Korg OASYS - two years later - The Basics
Author: Vedran Dakic
Date: 12 Nov 2006


The Basics

When you turn this baby on, it boots Linux-based OASYS kernel. Very cool feeling, especially if you're a huge Linux fan and Linux solutions developper/system integrator like myself. After a couple of seconds, you see "OASYS" picture with the slidebar below it, showing the progress of the booting process. The X-Windows-ish interface is rock stable and very easy to use via TouchView. But, subjectiveness on the side, this was a pure vision-driven decision, to make it Linux-based, considering the fact that OASYS has been 3-4 years in the making (ok, 10 years, but let's forget about the initial project for a second). Especially with the CPU/architecture base, which will make the development of the future products very easy and not so expensive. Now I wonder if there's some OASYS 2 project in development somewhere :-) Hmm, with Core 2 Duo, Kentsfield or AMD's 4x4... Yummy.
As far as the "synths" are concerned, all three of them that made it into the initial 2005 release (HD-1, AL-1 and CX-3) sound amazing. While I'm used to hearing CX-3 organic sound because I like playing the CX-3 (and the CX-3 implementation inside the OASYS is awesome), I was really astonished with the sound quality of HD-1 and AL-1. You might think that HD-1 is a cheap development of HI or ACCESS (back from the Triton or Trinity days), and AL-1 some replacement for MOSS (Trinity, Triton, Z1), but you are way wrong. HD-1 sounds really do sound a couple of classes better then anything I've heard from Korg before. Compared to HI/ACCESS synths, it's really much more detailed, with some large improvements on the low and high end as well. This is the main difference I noticed from spending hours listening to presentations and trying the thing for myself - detail. If you bought Triton or Triton Studio and you're missing some of the sounds Trinity had (just a simple example), you won't miss that anymore. For sure I am one of these people, because I missed pads, electric pianos and some other sounds as well like hell - they really sounded better on the Trinity to me. But OASYS has a bunch of really rich pads, very powerful and sweet, warm-sounding pads that will make you smile. I'm using them very often in my COMBI sounds and - I have to tell you - pads really sound amazing.

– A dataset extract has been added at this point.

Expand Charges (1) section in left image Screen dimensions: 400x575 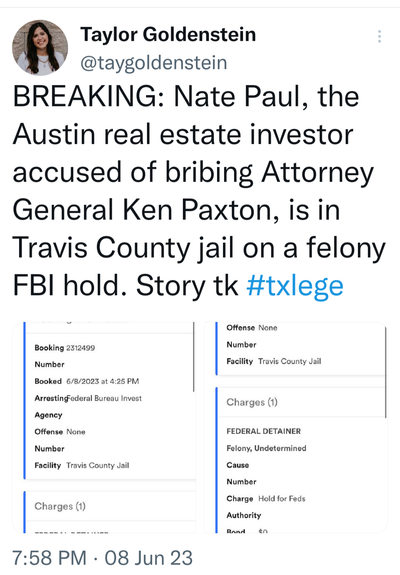[60, 506]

AL-1 is a completely different thing, and comparing it to MOSS is like comparing 20-year old Golf to a brand new Lincoln (and, to tell you the truth, I like MOSS very much!). I have never heard such a deep analogue sound, and I've tried all there is to try on the market. The sounds are fat, detailed, very powerful, and filters and OSC's will make your speakers break into millions of pieces, if you want them to. Way, way more powerful then MOSS the sound is, Yoda would say...
The control surface is very intuitive, pretty much Korgish. You will need to spend some time with the OASYS to "get to know each other", because it has so many possibilities that make this thing complicated, but you'll get the hang of it, with some time. Those endless amount of knobs and switches and pots will give you a complete control. Of course, there's a huge 10.4" color TouchView screen, that makes it even easier to use. Everything is pretty straighforward and driven-by-pure-logic. Of course, coming from the fact that this thing has KARMA technology inside, it was pretty much a logical thing to do to include the pads right beneath the TouchView screen (8 pads). You can use these pads for many things (velocity sensitive or with constant velocity, per program or per combi), but the main thing many people use them is to trigger chords. This is extremely useful when you have complex arrangements that you couldn't do with your two hands in a normal live environment.